Technology intensifies this pattern. Artificial intelligence drafts our emails, GPS replaces our internal maps, and our phones remember every number we no longer bother to memorize. The issue is not the tools themselves. After all, tools can be magnificent. The danger lies in dependence. When a tool meant to sharpen our minds begins to substitute for them, something subtle shifts. I notice it in myself. I can still recite phone numbers from childhood, numbers I dialed repeatedly. Today, if I lose my phone, I lose access not just to contacts but to competence.
That small panic reveals a deeper truth: unused faculties atrophy. And when faculties atrophy, systems built on compliance thrive. They reward predictability. Anger and fear make us predictable. Creativity, curiosity, and divergent thinking make us harder to steer. Emotional manipulation becomes simpler when imagination shrinks.

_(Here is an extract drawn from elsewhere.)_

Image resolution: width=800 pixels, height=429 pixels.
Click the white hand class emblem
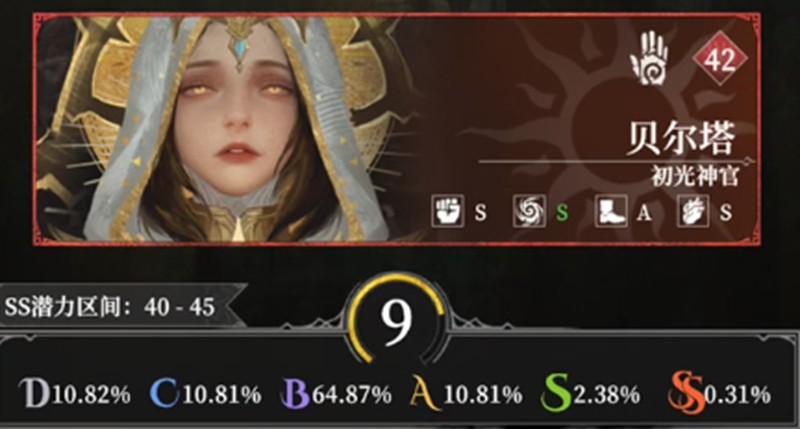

So where does sovereignty begin? Not in Washington or Silicon Valley. It begins with self-regulation. I cannot control the global news cycle, but I can control my nervous system. I can decide whether I will outsource my emotional state to the latest headline or cultivate internal stability. For me, that cultivation happens through play.
Play is autotelic, an activity whose reward is the activity itself. When I juggle, the act is the payoff. There is no external validation required. The rhythm draws my attention into the present. What does that mean? My breathing steadies, my body settles, and my mind clears. That shift is neurological, and research supports this.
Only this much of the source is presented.